HWF has a staff of 4, which includes a part-time accountant. However, they have a large membership base and an active board and membership. Thus, the foundation is able to carry out many events and programs. I was impressed with the number of educational initiatives the foundation has in addition to its preservation programs. As more of a museum person, I find myself more interested in objects and personal stories than the built environment, which is more of the focus of historic preservation. However, the foundation’s educational programs such as its plaque program, guided walking tours, traveling exhibits, and public lectures expand the organization’s mission from preservation to education.

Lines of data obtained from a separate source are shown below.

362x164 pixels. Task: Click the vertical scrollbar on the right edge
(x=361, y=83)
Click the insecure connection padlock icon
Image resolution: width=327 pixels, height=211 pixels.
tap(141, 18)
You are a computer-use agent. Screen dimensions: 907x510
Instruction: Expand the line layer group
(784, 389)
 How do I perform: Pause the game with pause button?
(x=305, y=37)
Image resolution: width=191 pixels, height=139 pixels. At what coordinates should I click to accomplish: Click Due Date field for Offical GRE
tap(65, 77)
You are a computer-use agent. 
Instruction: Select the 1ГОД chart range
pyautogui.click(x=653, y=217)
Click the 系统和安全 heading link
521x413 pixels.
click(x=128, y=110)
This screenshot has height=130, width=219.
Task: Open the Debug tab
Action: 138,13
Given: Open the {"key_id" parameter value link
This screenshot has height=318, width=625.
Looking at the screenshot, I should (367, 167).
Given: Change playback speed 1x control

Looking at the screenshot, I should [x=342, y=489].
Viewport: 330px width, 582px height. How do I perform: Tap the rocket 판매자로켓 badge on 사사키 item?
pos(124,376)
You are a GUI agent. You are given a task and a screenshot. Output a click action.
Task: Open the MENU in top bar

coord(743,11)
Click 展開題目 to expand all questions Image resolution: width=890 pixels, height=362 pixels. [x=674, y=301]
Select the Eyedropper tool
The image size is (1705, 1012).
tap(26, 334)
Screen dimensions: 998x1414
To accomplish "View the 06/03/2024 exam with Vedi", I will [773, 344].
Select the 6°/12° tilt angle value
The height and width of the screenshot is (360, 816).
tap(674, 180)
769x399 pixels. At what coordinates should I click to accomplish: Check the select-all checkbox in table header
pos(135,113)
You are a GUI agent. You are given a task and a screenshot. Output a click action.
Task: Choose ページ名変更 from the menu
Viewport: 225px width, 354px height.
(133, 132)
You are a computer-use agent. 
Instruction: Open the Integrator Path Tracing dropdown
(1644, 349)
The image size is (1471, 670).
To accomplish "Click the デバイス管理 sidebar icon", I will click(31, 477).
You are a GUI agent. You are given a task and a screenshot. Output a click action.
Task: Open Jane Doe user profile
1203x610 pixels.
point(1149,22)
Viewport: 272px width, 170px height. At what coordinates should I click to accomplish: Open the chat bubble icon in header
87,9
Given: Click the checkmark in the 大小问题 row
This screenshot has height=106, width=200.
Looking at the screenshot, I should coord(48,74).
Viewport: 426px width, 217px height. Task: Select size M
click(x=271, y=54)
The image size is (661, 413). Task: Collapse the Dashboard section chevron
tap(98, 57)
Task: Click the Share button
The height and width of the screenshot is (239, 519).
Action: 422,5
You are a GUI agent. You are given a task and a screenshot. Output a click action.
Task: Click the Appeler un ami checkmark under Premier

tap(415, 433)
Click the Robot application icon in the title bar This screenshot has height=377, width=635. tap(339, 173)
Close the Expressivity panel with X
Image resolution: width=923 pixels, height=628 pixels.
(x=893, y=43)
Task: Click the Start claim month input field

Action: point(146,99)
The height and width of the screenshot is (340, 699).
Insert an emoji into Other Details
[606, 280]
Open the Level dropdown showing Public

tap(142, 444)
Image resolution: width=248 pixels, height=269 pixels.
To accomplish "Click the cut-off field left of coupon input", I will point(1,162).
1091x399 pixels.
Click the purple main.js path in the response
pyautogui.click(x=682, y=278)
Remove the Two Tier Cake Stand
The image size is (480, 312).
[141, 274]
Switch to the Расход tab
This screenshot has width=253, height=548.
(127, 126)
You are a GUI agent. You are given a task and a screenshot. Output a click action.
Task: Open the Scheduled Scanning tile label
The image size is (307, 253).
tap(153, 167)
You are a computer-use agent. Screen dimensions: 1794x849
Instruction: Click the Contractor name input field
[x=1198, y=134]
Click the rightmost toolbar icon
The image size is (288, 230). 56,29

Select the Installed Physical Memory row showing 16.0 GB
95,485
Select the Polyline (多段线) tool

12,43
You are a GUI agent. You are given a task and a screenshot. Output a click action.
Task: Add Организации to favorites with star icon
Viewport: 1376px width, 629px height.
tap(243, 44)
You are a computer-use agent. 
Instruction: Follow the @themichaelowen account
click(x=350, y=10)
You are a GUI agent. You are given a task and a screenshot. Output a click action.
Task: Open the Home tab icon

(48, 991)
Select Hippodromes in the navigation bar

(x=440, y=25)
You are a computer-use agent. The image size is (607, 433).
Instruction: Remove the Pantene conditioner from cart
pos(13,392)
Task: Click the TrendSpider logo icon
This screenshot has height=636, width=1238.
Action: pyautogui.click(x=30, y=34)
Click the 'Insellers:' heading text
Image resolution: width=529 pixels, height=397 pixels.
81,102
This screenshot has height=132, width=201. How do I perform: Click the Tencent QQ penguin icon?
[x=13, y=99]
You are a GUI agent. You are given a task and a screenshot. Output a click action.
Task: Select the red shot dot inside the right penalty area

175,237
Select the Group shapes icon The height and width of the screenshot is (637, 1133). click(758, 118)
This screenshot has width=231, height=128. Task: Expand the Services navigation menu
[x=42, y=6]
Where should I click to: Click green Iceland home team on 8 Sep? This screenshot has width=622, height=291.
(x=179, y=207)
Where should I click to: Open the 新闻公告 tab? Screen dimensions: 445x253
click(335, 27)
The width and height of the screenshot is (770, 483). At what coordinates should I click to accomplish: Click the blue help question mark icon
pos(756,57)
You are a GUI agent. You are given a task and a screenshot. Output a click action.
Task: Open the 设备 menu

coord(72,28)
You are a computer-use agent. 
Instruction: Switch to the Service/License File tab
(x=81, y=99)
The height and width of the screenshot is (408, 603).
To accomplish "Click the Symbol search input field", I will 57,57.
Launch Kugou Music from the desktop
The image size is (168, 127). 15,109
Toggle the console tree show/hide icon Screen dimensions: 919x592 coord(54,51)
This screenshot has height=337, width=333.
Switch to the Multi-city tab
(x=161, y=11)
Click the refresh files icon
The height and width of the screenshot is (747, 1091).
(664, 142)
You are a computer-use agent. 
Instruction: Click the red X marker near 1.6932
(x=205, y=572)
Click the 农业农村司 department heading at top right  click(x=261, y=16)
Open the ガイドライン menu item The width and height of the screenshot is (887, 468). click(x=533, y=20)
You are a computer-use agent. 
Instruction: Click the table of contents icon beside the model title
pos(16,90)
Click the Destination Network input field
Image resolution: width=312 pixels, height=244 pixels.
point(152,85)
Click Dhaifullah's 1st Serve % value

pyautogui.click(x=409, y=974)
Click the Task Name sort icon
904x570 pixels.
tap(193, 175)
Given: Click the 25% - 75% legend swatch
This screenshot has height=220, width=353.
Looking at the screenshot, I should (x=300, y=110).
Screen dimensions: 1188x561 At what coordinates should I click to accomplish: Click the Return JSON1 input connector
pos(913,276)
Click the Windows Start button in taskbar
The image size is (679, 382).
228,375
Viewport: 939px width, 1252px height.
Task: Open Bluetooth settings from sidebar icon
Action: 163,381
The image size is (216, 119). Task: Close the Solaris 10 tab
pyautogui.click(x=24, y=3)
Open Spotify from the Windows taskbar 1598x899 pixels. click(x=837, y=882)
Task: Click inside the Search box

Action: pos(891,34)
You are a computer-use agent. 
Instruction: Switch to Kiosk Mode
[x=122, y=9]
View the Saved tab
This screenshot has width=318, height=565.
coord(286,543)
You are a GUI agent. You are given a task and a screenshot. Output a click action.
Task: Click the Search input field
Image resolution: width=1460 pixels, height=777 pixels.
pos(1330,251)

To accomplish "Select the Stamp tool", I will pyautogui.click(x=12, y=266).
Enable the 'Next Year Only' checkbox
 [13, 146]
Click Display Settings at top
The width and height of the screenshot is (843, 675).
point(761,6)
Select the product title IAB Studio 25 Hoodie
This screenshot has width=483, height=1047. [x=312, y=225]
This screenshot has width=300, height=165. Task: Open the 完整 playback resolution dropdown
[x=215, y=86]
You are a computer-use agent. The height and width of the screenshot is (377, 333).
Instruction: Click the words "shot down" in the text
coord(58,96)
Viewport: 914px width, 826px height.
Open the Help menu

My role in the organization this semester has been one of many facets. I started the semester by researching the homes on the annual Azalea Festival Home Tour. These homes are all restored historic houses, put on tour for their aesthetic appeal and excellence in restoration or rehabilitation. Most of them this year had the foundation’s plaques, thus making my research a little easier. HWF maintains plaque files on all of the over 500 homes that have received a plaque. Information in these files includes the chain of ownership, architectural significance, and changes to the architecture or interiors over the years.
My next big project was an article in HWF’s newsletter about Brookwood, a neighborhood that is finally completing a National Register district nomination. Writing this article taught me more about Section 106 review and mitigation, which provided the funding for the nomination preparation.
In addition to these two larger projects I have assisted the director with preparing for meetings and events, such as the Annual Meeting and the Board Retreat by preparing presentations, programs and other materials as well as writing press releases. I also helped with daily administrative tasks such as answering and making calls and preparing mailings. Most recently, I have been helping with preparations for the Guided Architectural Walking Tours and National Preservation Month. HWF offers two different guided walking tours in the summer months. I assisted with scheduling guides and making edits to the tour scripts.
National Preservation Month has been my focus over the past few weeks. Every year, HWF gives out Preservation Awards to honor excellence in preservation projects, leadership, or other initiatives. HWF also releases an annual list of the region’s most threatened historic places, which draws attention to the places that are at risk of demolition or neglect. HWF takes nominations from the public for these two initiatives and it was my job to solicit nominations from other preservation groups, community leaders, and local historians and associations. I then compiled the nominations and prepared the files for review by the relevant committees. Preservation Month is a major undertaking for the organization, with an extensive calendar of events including fundraisers, public lectures and tours, the Preservation Awards Ceremony, and the release of the Most Threatened Historic Places list. While my official internship is complete, I will be returning to help HWF finish preparing for the awards ceremony and MTHP release as well as volunteer at some of the month’s events.
Overall, I learned a lot about preservation’s role in creating environments like Wilmington’s vibrant, historic downtown, as well as a bit about the economic benefits of preservation. I also found that some people in the community are deeply invested in maintaining the historic integrity of the place they call home, such as those residents in Brookwood that have pushed for the district nomination. Of course, I developed some practical skills as well, such as writing news releases and working with Microsoft Publisher to create programs and materials for events. In addition, I learned more about the history of Wilmington, my new home, and the resources available to learn even more.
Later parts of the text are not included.